No.242
タイトル
ニコラ
(原題)
LA CLASSE DE NEIGE
監督
クロード・ミレール
脚本
エマニュエル・カレール、クロード・ミレール
キャスト
クレモン・ヴァン・デン・ベルグ、フランソワ・ロイ、イヴ・ヴェローヴェン他
制作
1998年/フランス
ジャンル ドラマ
上映時間
96分
評価
★★★★
<ストーリー>
12歳のニコラ(クレモン・ヴァン・デン・ベルグ)は、想像力豊かな男の子。クラスでのスキー教室に参加した夜、ニコラは、あれこれ怖い話を思い出す。そんな時、本当に子供が殺される事件が起こる。ショックを受けたニコラの妄想は暴走し、だんだん夢と現実の区別がつかなくなっていく.....。

<コメント>
『なまいきシャルロット』(1985)、『小さな泥棒』(1988)等、少女に焦点を当てた作品で注目されたクロード・ミレール監督の作品。現実と妄想の世界の狭間で生きる少年の冬の出来事を描いた物語です。過去の作品でもそうでしたが、この人は子供の世界を描くのがうまいですね。子供たちがやたらかわいすぎないし、純粋すぎないので現実味があるんですよね。
主人公のニコラはどこか現実離れした佇まいなんですが、だからといってやたらと変な発言をしたり、奇怪な行動をとるわけではありません。逆に現実の世界で生きる彼は、その現実味が感じられないが故に表情も乏しいし、無口になるのではないでしょうか。

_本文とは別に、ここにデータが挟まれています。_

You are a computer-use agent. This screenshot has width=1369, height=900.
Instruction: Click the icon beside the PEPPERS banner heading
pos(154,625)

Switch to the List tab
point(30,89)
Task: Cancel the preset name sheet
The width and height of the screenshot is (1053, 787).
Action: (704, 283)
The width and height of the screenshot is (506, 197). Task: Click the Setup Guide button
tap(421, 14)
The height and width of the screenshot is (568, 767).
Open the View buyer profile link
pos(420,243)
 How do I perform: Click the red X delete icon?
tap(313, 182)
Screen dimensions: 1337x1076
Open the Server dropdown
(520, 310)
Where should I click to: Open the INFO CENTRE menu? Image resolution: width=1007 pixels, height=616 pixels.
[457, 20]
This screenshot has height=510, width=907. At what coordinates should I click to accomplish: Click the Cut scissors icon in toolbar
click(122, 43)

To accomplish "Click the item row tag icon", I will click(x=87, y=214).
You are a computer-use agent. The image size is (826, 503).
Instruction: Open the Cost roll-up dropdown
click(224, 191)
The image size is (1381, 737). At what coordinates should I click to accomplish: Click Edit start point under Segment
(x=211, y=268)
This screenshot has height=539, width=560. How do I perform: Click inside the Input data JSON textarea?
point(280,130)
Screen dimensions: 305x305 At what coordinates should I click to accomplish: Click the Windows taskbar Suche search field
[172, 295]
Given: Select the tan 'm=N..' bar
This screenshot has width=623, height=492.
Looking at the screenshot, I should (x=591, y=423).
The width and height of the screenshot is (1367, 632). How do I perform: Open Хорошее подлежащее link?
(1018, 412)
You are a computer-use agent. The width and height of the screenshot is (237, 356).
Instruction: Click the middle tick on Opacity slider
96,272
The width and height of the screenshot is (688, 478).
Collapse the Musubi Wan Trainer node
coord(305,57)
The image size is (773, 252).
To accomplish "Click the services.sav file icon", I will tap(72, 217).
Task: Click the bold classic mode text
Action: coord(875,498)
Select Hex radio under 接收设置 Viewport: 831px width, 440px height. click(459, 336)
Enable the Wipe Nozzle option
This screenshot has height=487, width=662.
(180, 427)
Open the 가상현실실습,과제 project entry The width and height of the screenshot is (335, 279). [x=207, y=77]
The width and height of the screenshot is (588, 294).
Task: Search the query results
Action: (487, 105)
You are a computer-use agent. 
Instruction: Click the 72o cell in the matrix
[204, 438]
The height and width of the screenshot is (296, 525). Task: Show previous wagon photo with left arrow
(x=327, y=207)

時折衝撃的な映像が挟まれていますが、これも効果的です。猿の手の話は映画ではよく用いられる寓話ですが、映像表現も手伝って古臭さは感じません。全体的に説明は少ない作品なので、ストーリーを追うというよりも、ニコラの世界を追体験するような感覚で見る方がよいと思います。
そもそもニコラにとって、世界とは他者との関係によって作られたものではなく、あくまでも自分の体験や想像によって作られた世界。その世界で生きるということは現実との溝がどんどん深くなっていくということでもあります。そして、最終的に自分が行き着く先と現実の世界の行き先との差を知らされた時の驚愕。この差異が暴力的で、恐ろしい存在なのです。女性監督アグニエシュカ・ホランドの傑作『オリヴィエ・オリヴィエ』(1992)を彷彿させる(『ニコラ』よりはわかりやすいサスペンスですが)フランス映画らしい一本。怖いけれどもう一度見たくなる、そんな後味の作品です。

<以下、ネタばれ注意>
結局、最後に逮捕された父親に関しては何一つ明らかにされません。数日前に起こった少年の失踪事件の犯人なのか、昔から臓器売買に手を染めていたのか、もしくは全く違う何らかの理由で逮捕されたのか。その真相はどうあれ、ラストシーンでは妄想の世界から現実の世界に引き戻された子供の混乱した感情がうまく映像化されていると思います。